Saturday 10 November 2007

Post-Hurricane Noel

The basement waters have receded after the flood slightly, enough for the plumber to fix the hot water tank ($349), so I'll get back to our story.

Nearly 4 years ago after our daughter was born, things were pretty rough for a while, well, a long while. For years up until then my husband and I had worked from home together, running a small import/export business that allowed us to travel every few years, and a gift shop featuring works by us and other Maritime craftspeople. But since September 11, 2001, we could could no longer rely on the tourism trade, plus we had a new tiny mouth to feed (and cute little bottom to keep in diapers -thankfully those days are over!). For months Michael didn't sleep for all his worrying, and not long after Naomi was born, I got sick. First it was occasional migraines, but then they lasted longer and longer and longer until they just never stopped. I was diagnosed with status migrainous, chronic daily headache, and post-partum depression. In the ensuing years I went through 4 family physicians and saw 3 neurologists, and went through trial and error of dozens of prescription drug combinations. At one point I took 9 different meds just to get through the day, and my headaches still weren't under control. The 2 things that got me through were the love of my husband, which never wavered, and my love for our daughter, who proved to be a bright shining miracle every day.
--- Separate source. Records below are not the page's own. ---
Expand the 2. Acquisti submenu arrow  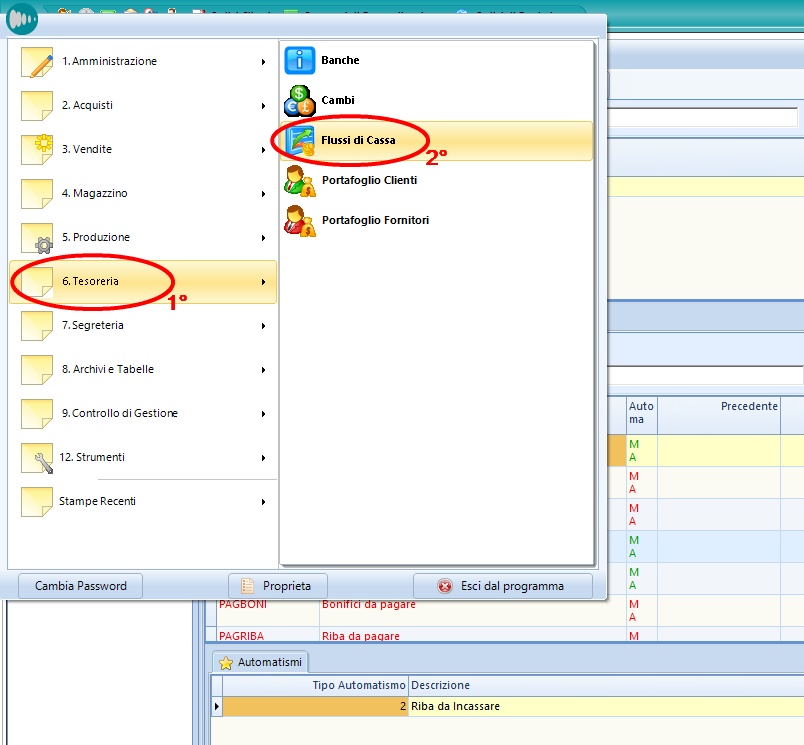(264, 106)
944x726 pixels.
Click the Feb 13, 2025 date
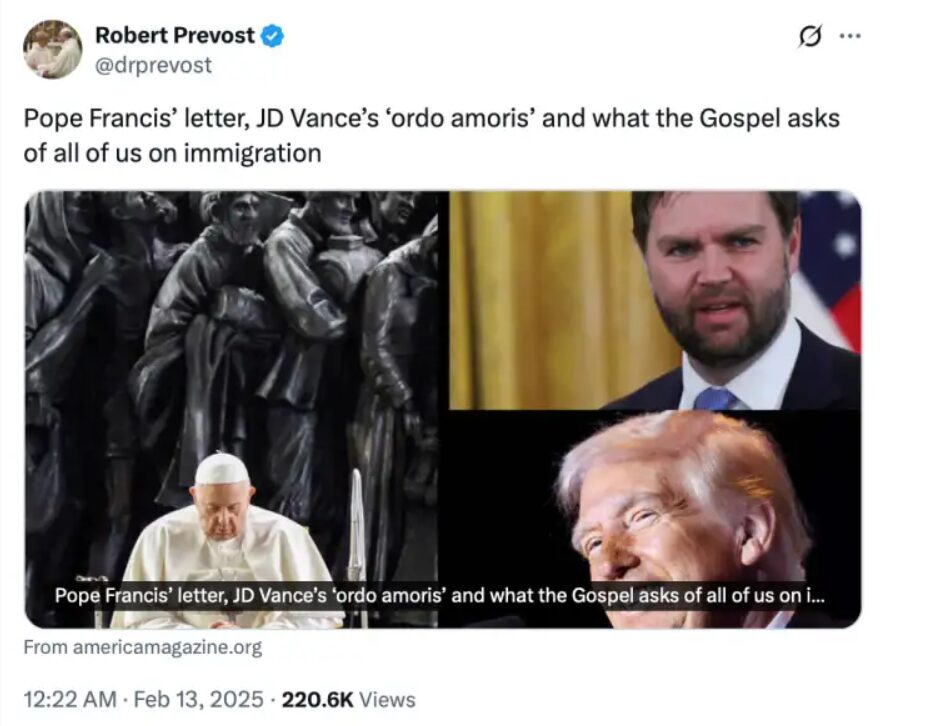[198, 700]
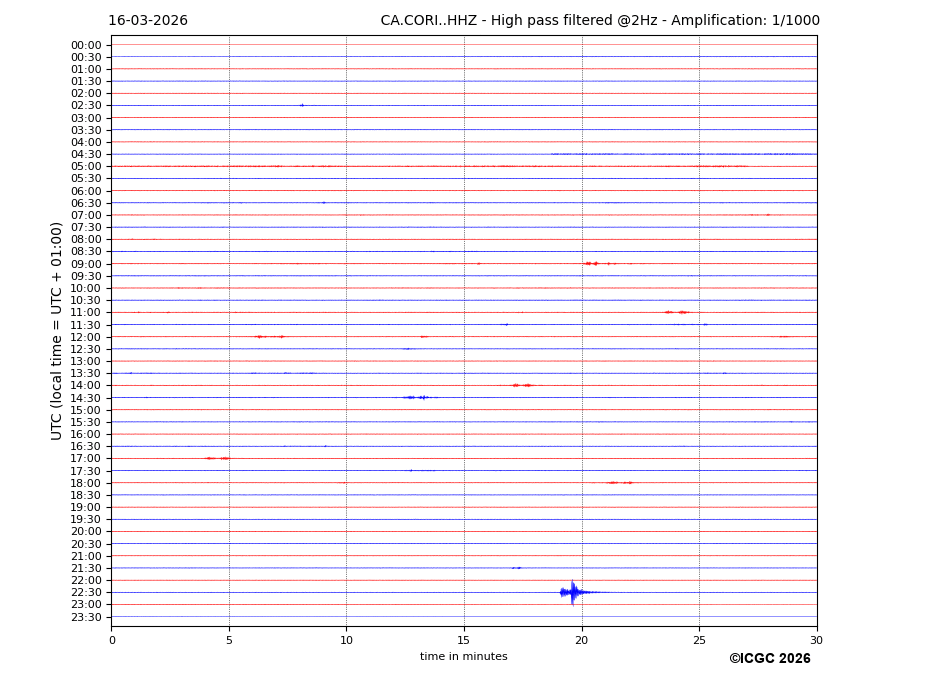Select the red burst on the 18:00 trace
Image resolution: width=927 pixels, height=696 pixels.
[x=620, y=482]
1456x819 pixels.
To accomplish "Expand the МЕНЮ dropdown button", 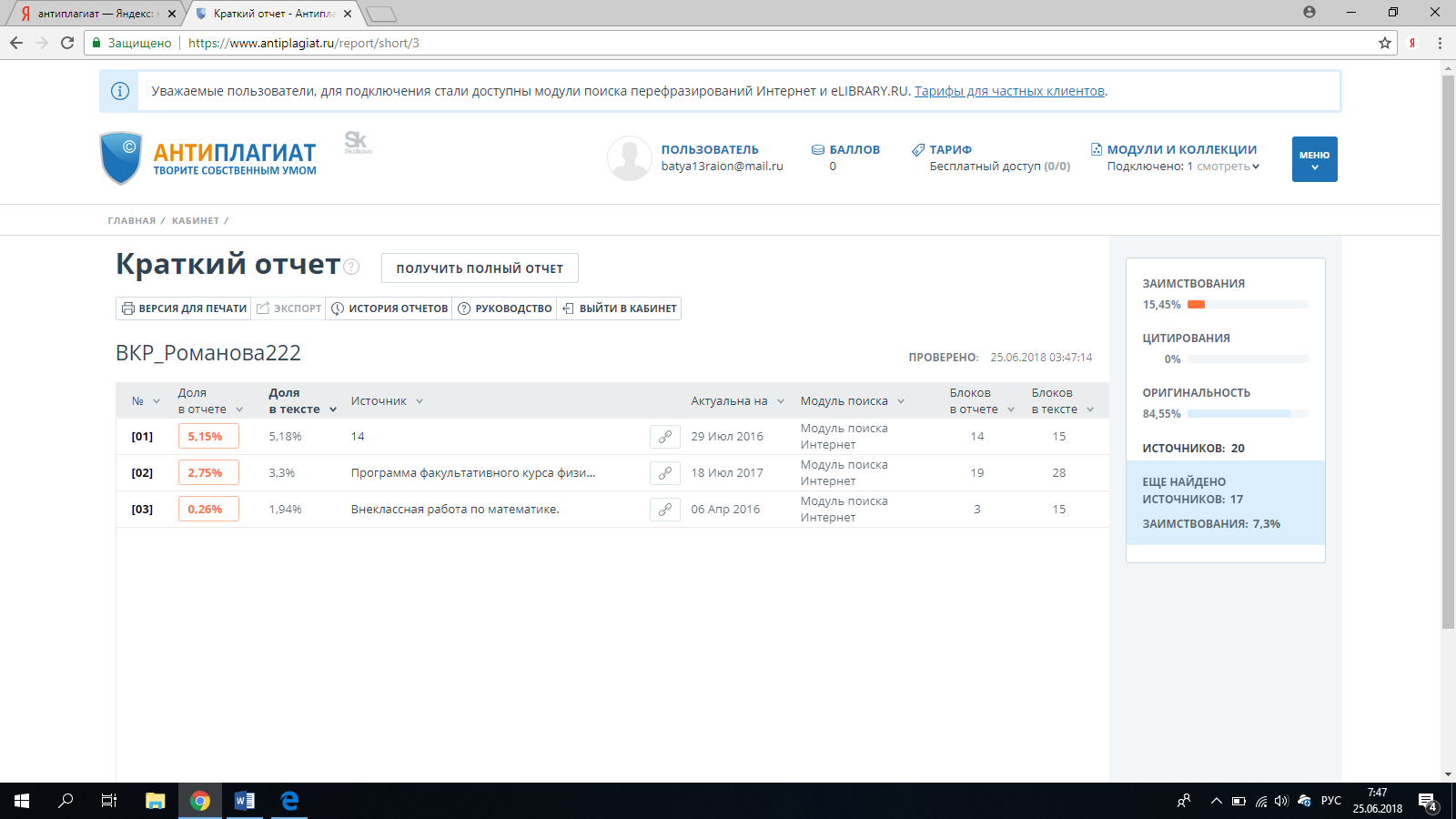I will (1314, 159).
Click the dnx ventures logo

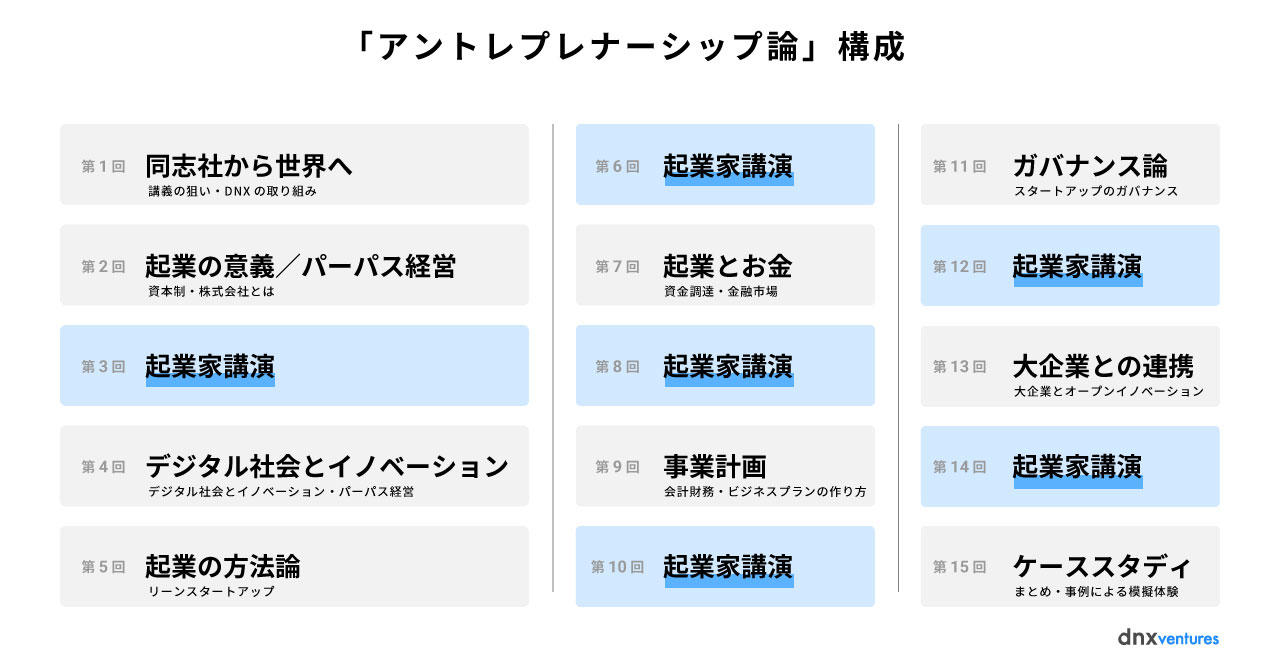coord(1168,638)
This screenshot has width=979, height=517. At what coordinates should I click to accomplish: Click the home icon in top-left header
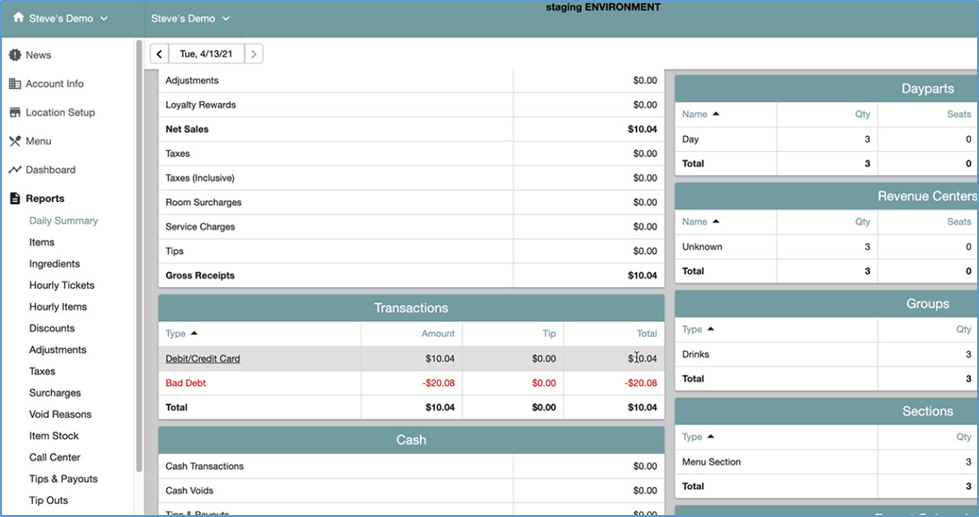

When Naomi was 10 months old Michael started working nightshift in the city, a big change for us. Having only one car, this meant I was now housebound and alone. As winter wore on I felt so trapped and miserable - there aren't any buses where we live, so I couldn't even go to the grocery store for a change of scenery. I found myself in my 30s with 2 university degrees that had done me no good but to incur thousands of dollars of student loans, far off any path I would have predicted for myself.

It took at least 2 years before my headaches were controlled enough that I could function again. Controlled means maybe 4-6 migraines a month, while continuing to take fistfuls of pills every day. Now my quality of life is almost back normal, but I am still not content with where I am in life. I thought I'd be working for UNICEF or Doctors Without Borders or some other development organization by now, far away from Canadian winters, doing just a little bit of good in the world. That's all I ever really wanted to do, disaster relief or AIDS work, or just be an extra pair of helping hands somewhere they are needed.

Michael never really understood this about me, and was not at all a do-gooder tree-hugging granola type in the least. But being a dad has softened him, but there's still more to his part of the story.